Content starts

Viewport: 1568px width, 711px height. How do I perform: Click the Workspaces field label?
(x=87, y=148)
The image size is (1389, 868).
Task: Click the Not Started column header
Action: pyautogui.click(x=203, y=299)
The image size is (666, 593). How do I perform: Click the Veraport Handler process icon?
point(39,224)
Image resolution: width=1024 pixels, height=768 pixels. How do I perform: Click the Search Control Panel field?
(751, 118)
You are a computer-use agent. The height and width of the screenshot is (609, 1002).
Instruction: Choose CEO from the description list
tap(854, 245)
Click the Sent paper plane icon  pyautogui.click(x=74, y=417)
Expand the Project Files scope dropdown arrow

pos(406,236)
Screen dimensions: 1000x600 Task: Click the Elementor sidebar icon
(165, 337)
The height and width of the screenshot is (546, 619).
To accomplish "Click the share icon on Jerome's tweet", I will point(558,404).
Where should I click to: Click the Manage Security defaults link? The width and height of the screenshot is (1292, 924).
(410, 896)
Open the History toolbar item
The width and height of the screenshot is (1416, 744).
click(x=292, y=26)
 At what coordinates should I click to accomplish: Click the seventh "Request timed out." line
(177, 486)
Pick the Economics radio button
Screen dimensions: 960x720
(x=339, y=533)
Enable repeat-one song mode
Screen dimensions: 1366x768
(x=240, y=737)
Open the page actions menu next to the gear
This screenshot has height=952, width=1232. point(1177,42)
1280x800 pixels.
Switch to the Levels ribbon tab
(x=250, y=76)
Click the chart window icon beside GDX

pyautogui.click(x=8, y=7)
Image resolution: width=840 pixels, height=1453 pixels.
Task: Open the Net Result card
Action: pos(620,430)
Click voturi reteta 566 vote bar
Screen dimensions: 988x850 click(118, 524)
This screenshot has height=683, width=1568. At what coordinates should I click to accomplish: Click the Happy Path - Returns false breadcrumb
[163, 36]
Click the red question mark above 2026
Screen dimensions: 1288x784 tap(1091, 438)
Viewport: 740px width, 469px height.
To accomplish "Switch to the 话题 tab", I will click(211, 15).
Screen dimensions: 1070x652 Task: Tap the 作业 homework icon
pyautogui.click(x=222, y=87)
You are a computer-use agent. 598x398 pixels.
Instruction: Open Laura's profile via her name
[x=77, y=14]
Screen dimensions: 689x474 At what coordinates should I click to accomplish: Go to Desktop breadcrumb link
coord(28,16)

Content ends

→ **WHAT THIS TASK INVOLVES**: All lines above that include the word "will" must be copied into the answer.

→ **SOLVED PROBLEM**:
To accomplish "Click the share icon on Jerome's tweet", I will point(558,404).
To accomplish "Switch to the 话题 tab", I will click(211, 15).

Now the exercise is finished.